Une résolution pour sanctionner ceux qui bloquent la transition

Car Saleh garde dans son jeu quelques cartes maîtresses : la présidence du Congrès général du peuple (CGP), qui domine toujours le Parlement, une puissante armée médiatique levée après sa destitution et qui ne se lasse pas de fustiger ses ennemis, ainsi qu’une masse de partisans zélés, vivier de miliciens. Pourtant vice-président de Saleh de 1994 à 2012 et toujours vice-président du CGP, le nouveau chef de l’État, Abd Rabbo Mansour Hadi, accusait, dès 2012, son prédécesseur d’orchestrer des assassinats et des opérations de sabotage des infrastructures pour mieux plonger le pays dans le chaos et discréditer le pouvoir en place. "Des éléments de l’ancien régime continuent de manoeuvrer pour bloquer, saper et faire échouer la transition", déclarait, lors de la cérémonie de clôture du 25 janvier, Jamal Benomar, l’envoyé spécial de l’ONU à Sanaa. Au siège de l’organisation, à New York, les quinze membres du Conseil de sécurité pourraient voter, dès ce mois-ci, une résolution en cours d’élaboration pour sanctionner ceux qui cherchent à torpiller le processus en cours. Des États souhaitent expressément y voir inscrit le nom du président déchu.

Début février, dans une interview au quotidien saoudien Asharq al-Awsat, le ministre yéménite de la Justice précisait que l’immunité de Saleh ne s’appliquerait pas à ses activités politiques postérieures à l’accord de 2012. Une nouvelle voie pour lui limer définitivement les crocs ? Dans le nid yéménite, le président déchu devrait se rappeler qu’il n’est désormais qu’un serpent parmi d’autres.

⁂

**Travail à faire**
Reformulez sous forme de liste le paragraphe de l'extrait qui commence par « Car Saleh garde dans son jeu », en conservant ses faits principaux.

**Bloc de données**
⁂

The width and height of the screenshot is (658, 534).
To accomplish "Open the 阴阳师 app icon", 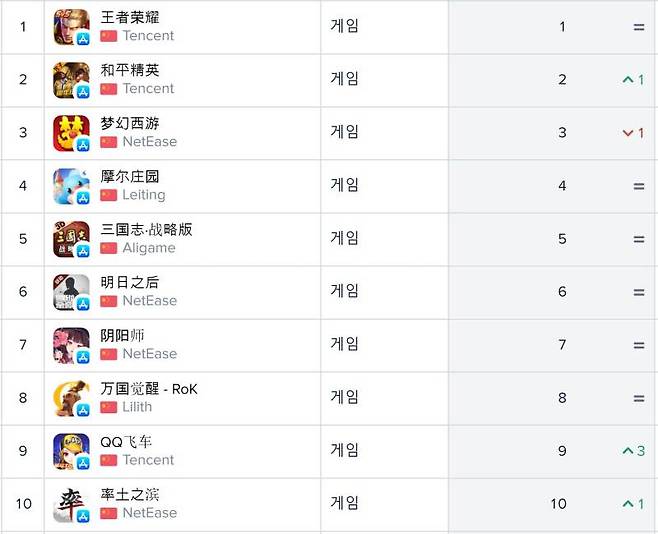I will (71, 345).
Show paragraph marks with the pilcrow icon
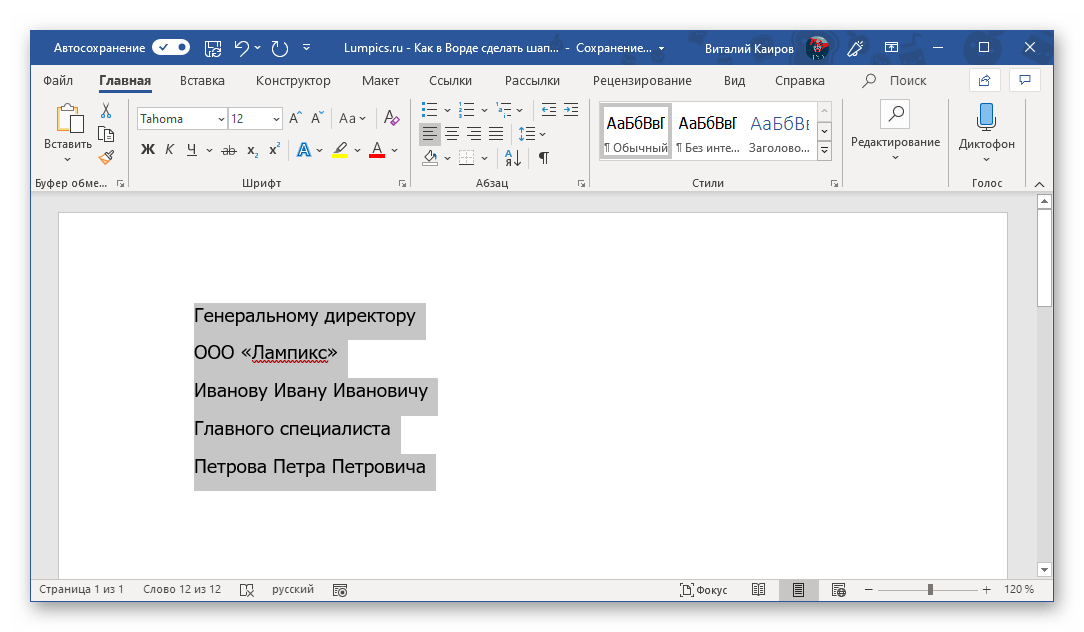Image resolution: width=1084 pixels, height=632 pixels. [544, 157]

⁂

**Réponse proposée**
- Saleh conserve des atouts majeurs :
  - la présidence du Congrès général du peuple (CGP), qui domine toujours le Parlement ;
  - une puissante armée médiatique, levée après sa destitution, qui fustige sans relâche ses ennemis ;
  - une masse de partisans zélés, vivier de miliciens.
- Abd Rabbo Mansour Hadi, vice-président de Saleh de 1994 à 2012, toujours vice-président du CGP et nouveau chef de l'État, accuse dès 2012 son prédécesseur d'orchestrer des assassinats et des sabotages d'infrastructures. Selon lui, Saleh cherche ainsi à plonger le pays dans le chaos et à discréditer le pouvoir en place.
- Lors de la cérémonie de clôture du 25 janvier, Jamal Benomar, envoyé spécial de l'ONU à Sanaa, déclare que des éléments de l'ancien régime manœuvrent pour bloquer et faire échouer la transition.
- À New York, les quinze membres du Conseil de sécurité pourraient voter dès ce mois-ci une résolution en cours d'élaboration. Elle vise à sanctionner ceux qui cherchent à torpiller le processus.
- Des États souhaitent expressément que le nom du président déchu y soit inscrit.